### Consigne
Pouvez-vous réécrire les lignes qui suivent en substituant « image » à « screenshot » à chaque occurrence, sans rien modifier d'autre ?

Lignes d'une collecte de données
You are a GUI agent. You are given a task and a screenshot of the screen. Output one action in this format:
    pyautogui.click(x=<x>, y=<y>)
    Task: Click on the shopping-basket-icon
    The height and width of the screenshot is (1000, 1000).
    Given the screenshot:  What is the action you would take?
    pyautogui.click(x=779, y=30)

### Résultat
You are a GUI agent. You are given a task and a image of the screen. Output one action in this format:
    pyautogui.click(x=<x>, y=<y>)
    Task: Click on the shopping-basket-icon
    The height and width of the image is (1000, 1000).
    Given the image:  What is the action you would take?
    pyautogui.click(x=779, y=30)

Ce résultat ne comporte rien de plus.